◆ **PASSAGE**
________
6.2.3 Bell Inequality#

Prompts

What was the EPR argument, and how does Bell’s theorem refute it?
Derive the CHSH inequality and show that the singlet state achieves the Tsirelson bound \(2\sqrt{2}\).
Explain the no-communication theorem: why can’t entanglement transmit information faster than light?
Walk through the quantum teleportation protocol. Why does Bob need Alice’s 2 classical bits?

Lecture Notes#

Overview#

Bell’s theorem (1964) settles the EPR debate: no local hidden variable theory can reproduce quantum predictions. The CHSH inequality provides the sharpest test — classical theories are bounded at 2, but quantum mechanics achieves \(2\sqrt{2}\). We also establish the no-communication theorem and quantum teleportation, showing that entanglement powers nonlocal correlations without enabling faster-than-light signaling.

The EPR Paradox#

Einstein, Podolsky, and Rosen (1935) argued that quantum mechanics must be incomplete. Consider an entangled pair in the singlet state, with Alice measuring particle 1 and Bob measuring particle 2 far away. If Alice measures \(\hat{\sigma}^z\) and gets \(+1\), then Bob’s particle is instantly in \(\vert\downarrow\rangle\). If she instead measures \(\hat{\sigma}^x\) and gets \(+1\), Bob’s particle is in \(\vert-\rangle\). Since the particles are far apart, Bob’s outcome cannot depend on Alice’s choice — so EPR concluded the outcomes must be predetermined by hidden variables \(\lambda\) that each particle carries.
________
◆ **PROVIDED DATA**
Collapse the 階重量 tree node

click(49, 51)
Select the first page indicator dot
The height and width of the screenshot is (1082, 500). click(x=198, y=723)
________
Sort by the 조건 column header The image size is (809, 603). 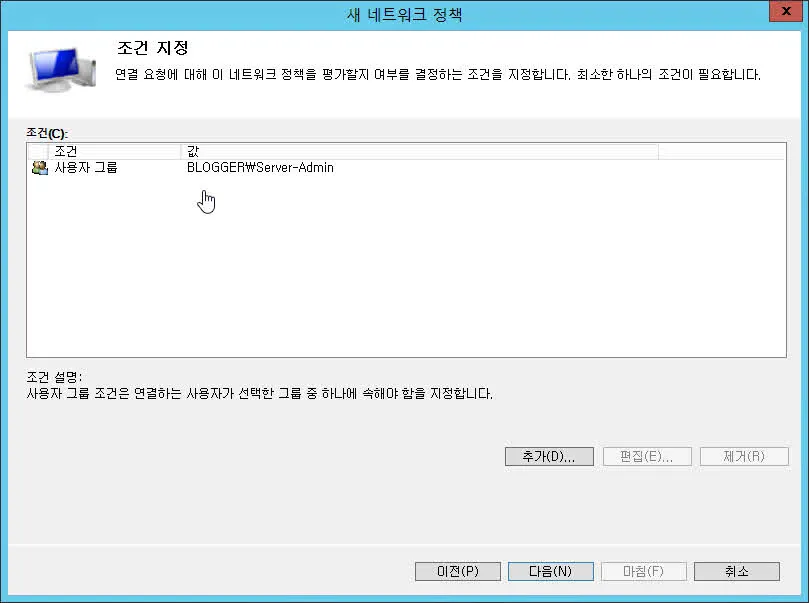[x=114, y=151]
________
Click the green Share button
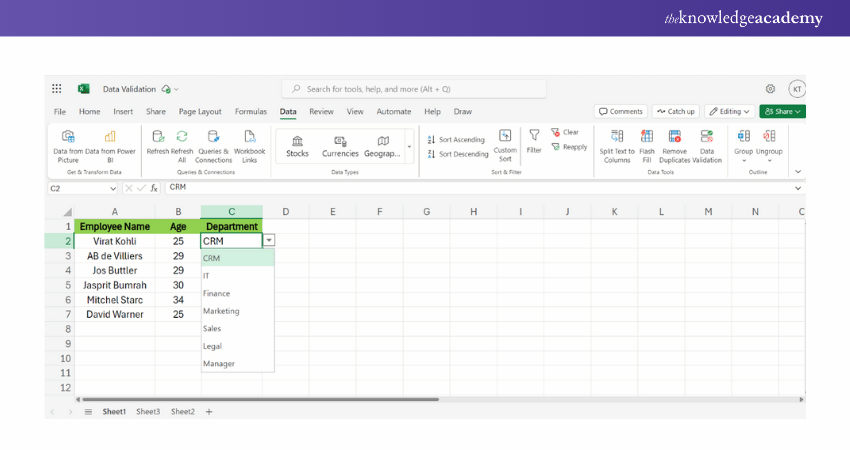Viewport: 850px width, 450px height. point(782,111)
________
◆ **EXERCISE REQUIREMENTS**
1) Answer these questions from the lecture notes on Bell's theorem.
(a) In what year was Bell's theorem put forward?
(b) What value bounds classical theories in the CHSH inequality, and what value does quantum mechanics achieve?
(c) If Alice measures \(\hat{\sigma}^x\) and gets \(+1\), what state is Bob's particle in?
2) Continue the lecture notes on Bell's theorem from their last sentence.

◆ **ANSWERS BY TASK**
1)
(a) 1964
(b) Classical theories are bounded at 2, and quantum mechanics achieves \(2\sqrt{2}\).
(c) \(\vert-\rangle\)

2)
A local hidden variable theory assumes outcomes \(A(a, \lambda)\) and \(B(b, \lambda)\) depend only on the local measurement setting and the shared hidden state. Bell showed that any such theory satisfies constraints — Bell inequalities — that quantum mechanics violates.

CHSH Inequality#

The Clauser–Horne–Shimony–Holt (CHSH) form is the most commonly tested Bell inequality:

CHSH Inequality

For any local hidden variable theory with measurement settings \(a_1, a_2\) (Alice) and \(b_1, b_2\) (Bob):

(127)#\[ \left\vert \langle A_1 B_1 \rangle + \langle A_1 B_2 \rangle + \langle A_2 B_1 \rangle - \langle A_2 B_2 \rangle \right\vert \leq 2 \]

Derivation: CHSH Bound

For any realization of \(\lambda\), all outcomes are \(\pm 1\). Write:

\[ A_1(B_1 + B_2) + A_2(B_1 - B_2) \]

Since \(B_1, B_2 \in \{\pm 1\}\), either \(B_1 + B_2 = \pm 2\) and \(B_1 - B_2 = 0\), or vice versa. In either case the expression equals \(\pm 2\). Averaging over \(\lambda\) gives the bound.

Quantum Violation#

For the singlet state \(\vert\Psi^-\rangle = \frac{1}{\sqrt{2}}(\vert 01\rangle - \vert 10\rangle)\), the spin correlation is:

(128)#\[ \langle A(\boldsymbol{a})\, B(\boldsymbol{b}) \rangle = -\boldsymbol{a} \cdot \boldsymbol{b} = -\cos\theta \]

where \(\theta\) is the angle between measurement directions. Choose the optimal angles \(a_1 = 0°\), \(a_2 = 45°\), \(b_1 = 22.5°\), \(b_2 = 67.5°\) to obtain:

(129)#\[ \text{CHSH}_\text{quantum} = 2\sqrt{2} \approx 2.828 > 2 \]

Tsirelson Bound

The maximum CHSH value achievable by any quantum state is \(2\sqrt{2}\), achieved by maximally entangled states with optimal measurement directions:

\[ \text{Classical}: \leq 2 \qquad \text{Quantum}: \leq 2\sqrt{2} \qquad \text{No-signaling (PR box)}: \leq 4 \]

Bell’s Theorem

No local hidden variable theory can reproduce all predictions of quantum mechanics. Any theory of nature must abandon at least one of: (1) locality — distant events cannot influence each other instantaneously, or (2) realism — physical properties exist prior to measurement.

Discussion

The CHSH inequality gives classical maximum 2 and quantum maximum \(2\sqrt{2}\), but hypothetical “PR boxes” achieve 4. Why doesn’t nature allow PR boxes? What physical principle sets the quantum bound?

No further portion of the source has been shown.